3607-Power_Grid_Maintenance.py

"""
3607-Power_Grid_Maintenance.py
Billy.Ljm
09 November 2025

=======
Problem
=======
https://leetcode.com/problems/power-grid-maintenance/

You are given an integer c representing c power stations, each with a unique
identifier id from 1 to c (1‑based indexing).

These stations are interconnected via n bidirectional cables, represented by a
2D array connections, where each element connections[i] = [ui, vi] indicates a
connection between station ui and station vi. Stations that are directly or
indirectly connected form a power grid.

Initially, all stations are online (operational).

You are also given a 2D array queries, where each query is one of the following
two types:
- [1, x]: A maintenance check is requested for station x. If station x is online,
  it resolves the check by itself. If station x is offline, the check is
  resolved by the operational station with the smallest id in the same power
  grid as x.

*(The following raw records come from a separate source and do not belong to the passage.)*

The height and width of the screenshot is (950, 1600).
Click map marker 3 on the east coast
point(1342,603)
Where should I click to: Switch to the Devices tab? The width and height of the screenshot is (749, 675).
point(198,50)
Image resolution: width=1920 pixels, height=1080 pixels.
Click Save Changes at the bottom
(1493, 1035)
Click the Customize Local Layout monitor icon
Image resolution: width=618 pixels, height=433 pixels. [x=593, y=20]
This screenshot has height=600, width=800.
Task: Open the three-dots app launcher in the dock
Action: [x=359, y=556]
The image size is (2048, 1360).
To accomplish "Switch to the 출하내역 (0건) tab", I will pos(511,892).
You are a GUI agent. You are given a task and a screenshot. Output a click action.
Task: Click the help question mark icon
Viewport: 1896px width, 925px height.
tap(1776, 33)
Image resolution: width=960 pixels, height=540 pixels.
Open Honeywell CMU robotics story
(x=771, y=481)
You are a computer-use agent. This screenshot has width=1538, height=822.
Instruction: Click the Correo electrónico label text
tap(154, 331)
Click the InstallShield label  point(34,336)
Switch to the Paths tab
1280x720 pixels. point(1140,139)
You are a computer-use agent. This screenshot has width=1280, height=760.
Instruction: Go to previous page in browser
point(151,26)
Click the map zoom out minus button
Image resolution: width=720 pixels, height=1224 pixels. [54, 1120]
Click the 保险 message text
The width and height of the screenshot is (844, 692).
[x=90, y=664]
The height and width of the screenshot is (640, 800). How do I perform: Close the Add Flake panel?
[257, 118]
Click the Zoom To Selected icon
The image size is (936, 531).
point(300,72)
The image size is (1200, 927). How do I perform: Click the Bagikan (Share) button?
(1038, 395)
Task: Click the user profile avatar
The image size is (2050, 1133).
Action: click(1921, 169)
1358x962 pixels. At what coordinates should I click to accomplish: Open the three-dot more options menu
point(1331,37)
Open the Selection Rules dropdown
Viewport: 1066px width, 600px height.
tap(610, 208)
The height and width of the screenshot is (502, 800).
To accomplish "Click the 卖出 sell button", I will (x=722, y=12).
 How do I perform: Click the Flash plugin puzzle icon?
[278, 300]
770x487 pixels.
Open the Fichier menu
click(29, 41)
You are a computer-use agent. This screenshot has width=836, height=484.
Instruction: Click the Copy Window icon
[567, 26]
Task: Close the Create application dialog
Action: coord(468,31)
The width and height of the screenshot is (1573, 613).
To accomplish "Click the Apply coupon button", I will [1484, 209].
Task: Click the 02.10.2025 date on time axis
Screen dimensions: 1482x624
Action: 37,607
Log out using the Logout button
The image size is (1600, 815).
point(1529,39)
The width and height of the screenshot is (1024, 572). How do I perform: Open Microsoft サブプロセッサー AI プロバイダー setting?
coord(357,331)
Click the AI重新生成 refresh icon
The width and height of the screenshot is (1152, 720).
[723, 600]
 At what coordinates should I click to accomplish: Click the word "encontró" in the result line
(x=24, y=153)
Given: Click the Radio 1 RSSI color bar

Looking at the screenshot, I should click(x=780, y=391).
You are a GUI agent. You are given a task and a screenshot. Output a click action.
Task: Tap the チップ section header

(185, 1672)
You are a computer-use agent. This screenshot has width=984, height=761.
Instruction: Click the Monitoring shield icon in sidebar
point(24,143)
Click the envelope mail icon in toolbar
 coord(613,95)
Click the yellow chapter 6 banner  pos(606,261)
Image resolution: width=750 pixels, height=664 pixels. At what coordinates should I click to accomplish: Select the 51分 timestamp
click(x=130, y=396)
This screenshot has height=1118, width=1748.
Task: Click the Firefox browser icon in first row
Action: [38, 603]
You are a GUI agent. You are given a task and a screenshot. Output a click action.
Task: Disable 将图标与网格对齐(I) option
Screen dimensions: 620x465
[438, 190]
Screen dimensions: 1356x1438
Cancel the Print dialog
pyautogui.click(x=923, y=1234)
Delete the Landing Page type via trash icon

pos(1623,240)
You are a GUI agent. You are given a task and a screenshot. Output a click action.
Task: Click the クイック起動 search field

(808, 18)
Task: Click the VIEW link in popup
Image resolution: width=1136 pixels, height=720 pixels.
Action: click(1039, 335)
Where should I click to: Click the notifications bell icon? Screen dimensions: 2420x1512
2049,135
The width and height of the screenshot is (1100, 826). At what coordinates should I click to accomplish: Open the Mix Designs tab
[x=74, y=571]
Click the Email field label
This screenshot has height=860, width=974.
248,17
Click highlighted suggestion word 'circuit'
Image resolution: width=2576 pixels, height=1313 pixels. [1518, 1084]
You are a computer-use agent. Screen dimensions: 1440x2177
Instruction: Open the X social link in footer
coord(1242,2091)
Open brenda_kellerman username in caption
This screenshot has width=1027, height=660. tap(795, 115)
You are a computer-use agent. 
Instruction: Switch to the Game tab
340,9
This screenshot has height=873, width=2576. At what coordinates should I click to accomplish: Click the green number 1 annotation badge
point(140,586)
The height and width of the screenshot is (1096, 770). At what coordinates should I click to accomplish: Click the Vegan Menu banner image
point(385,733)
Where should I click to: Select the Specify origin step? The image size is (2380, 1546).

If no operational station exists in that grid, return -1.
- [2, x]: Station x goes offline (i.e., it becomes non-operational).

Return an array of integers representing the results of each query of type
[1, x] in the order they appear.

Note: The power grid preserves its structure; an offline (non‑operational) node
remains part of its grid and taking it offline does not alter connectivity.

===========
My Approach
===========
We will first use union-find to identify the disjoin power grids. Then, we will
use a list to map each power station to a minheap of all elements in its power
grid. This minheap allows us to find the smallest id of the power grid quickly,
and keep track of the offline stations so we can answer the query, and also to
lazy delete from the minheap.

This has a time complexity of O[(c + q) log c + m α(c)] and space complexity of
O(c + q), where c is the number of power stations, q is the number of queries,
m the number of connections, and α the inverse Ackermann function.
"""

from typing import List
import heapq

class UnionFind():
    def __init__(self, n):
        self.parent = list(range(n))
        self.rank = [0] * n

    def find(self, i):
        if (self.parent[i] == i):
            return i
        else:
            self.parent[i] = self.find(self.parent[i])
            return self.parent[i]

    def union(self, x, y):
        xroot = self.find(x)
        yroot = self.find(y)
        if self.rank[xroot] > self.rank[yroot]:
            self.parent[yroot] = xroot
        else:
            self.parent[xroot] = yroot

class Solution:
    def processQueries(self, c: int, connections: List[List[int]],
        queries: List[List[int]]) -> List[int]:
        # union-find
        uf = UnionFind(c+1)
        for conn in connections:
            uf.union(conn[0], conn[1])

        # create minheaps
        pq = [list() for i in range(c+1)]
        for i in range(c+1):
            pq[i] = pq[uf.find(i)]
            heapq.heappush(pq[i], i)

        # answer queries
        out = []
        offline = set()
        for q in queries:
            if q[0] == 1 and q[1] not in offline:
                out.append(q[1])
            elif q[0] == 1 and q[1] in offline:
                # lazy delete min heaps
                while len(pq[q[1]]) > 0 and pq[q[1]][0] in offline:
                    heapq.heappop(pq[q[1]])
                # respond to question
                if len(pq[q[1]]) > 0:
                    out.append(pq[q[1]][0])
                else:
                    out.append(-1)
            elif q[0] == 2 and q[1] not in offline:
                offline.add(q[1])

        return out

"""
Test cases
"""
if __name__ == "__main__":
    sol = Solution()

    # test case 1
    c = 5
    connections = [[1,2],[2,3],[3,4],[4,5]]
    queries = [[1,3],[2,1],[1,1],[2,2],[1,2]]
    print(f"processQueries({c}, {connections}, {queries}) = " +
        str(sol.processQueries(c, connections, queries)))

    # test case 2
    c = 3
    connections = []
    queries = [[1,1],[2,1],[1,1]]
    print(f"processQueries({c}, {connections}, {queries}) = " +
        str(sol.processQueries(c, connections, queries)))